• Posted by Califia Suntree on June 3rd, 2011, 4:53 PM

    Yesterday, the USDA released their revised food “pyramid” which is now, logically, shaped like a plate. The big news has been the demolition of the iconic food pyramid introduced in 1992; it had replaced the “Basic Four,” introduced in 1956, which in turn had replaced the “Basic Seven” (pictured at left). The pyramid had been excoriated by most nutritionists, mostly because it wasn’t clear which foods were actually and specifically good for you–based on the pyramid, it looks like I can have 2 to 3 burgers per day and be OK!–but also because of its overemphasis on the “bread, cereal, rice and pasta group.” As Marion Nestle points out, it demonstrates the USDA’s time-honored promotion of “American agricultural products,” meaning corn, wheat and soy, whether or not they’re best for our health. (They’re not, by the way.) I clearly remember starting high school at about the same time as the introduction of the pyramid, and getting carbs constantly shoved down my throat in nutrition and “life skills” classes (not literally; I did that for myself). It was all pasta, pasta, pasta back in those days!

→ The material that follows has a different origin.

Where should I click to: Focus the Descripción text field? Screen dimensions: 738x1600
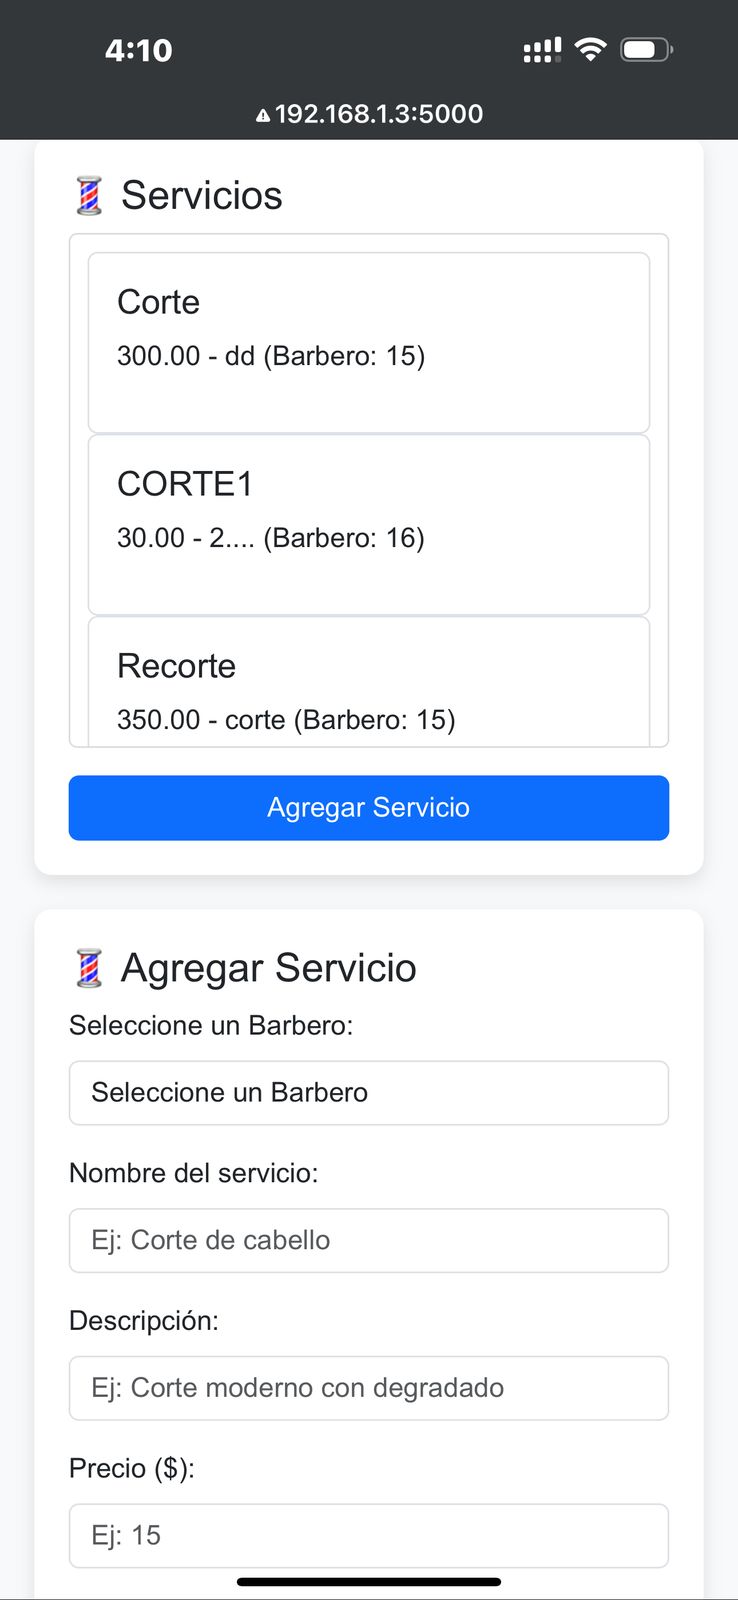(368, 1387)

    Anyway, the new plate takes us back to the Basic Four, the only differences being that fruit and veg are now separated into two groups, and the new visual indicates how much of each group each meal should contain (the Basic Four were divided into equal parts). As compared to the pyramid, fruit and vegetables are way more emphasized, which is great. But I wish we had just re-adopted that Basic Seven chart. It’s round; it covers pretty much the same ground (3 of the 7 “slices” are fruit and veg); it has a butter group; and it’s just so, so much more appealing and cute than the USDA’s “MyPlate.” Is it just me or doesn’t it kind of evoke the spinning wheel of death?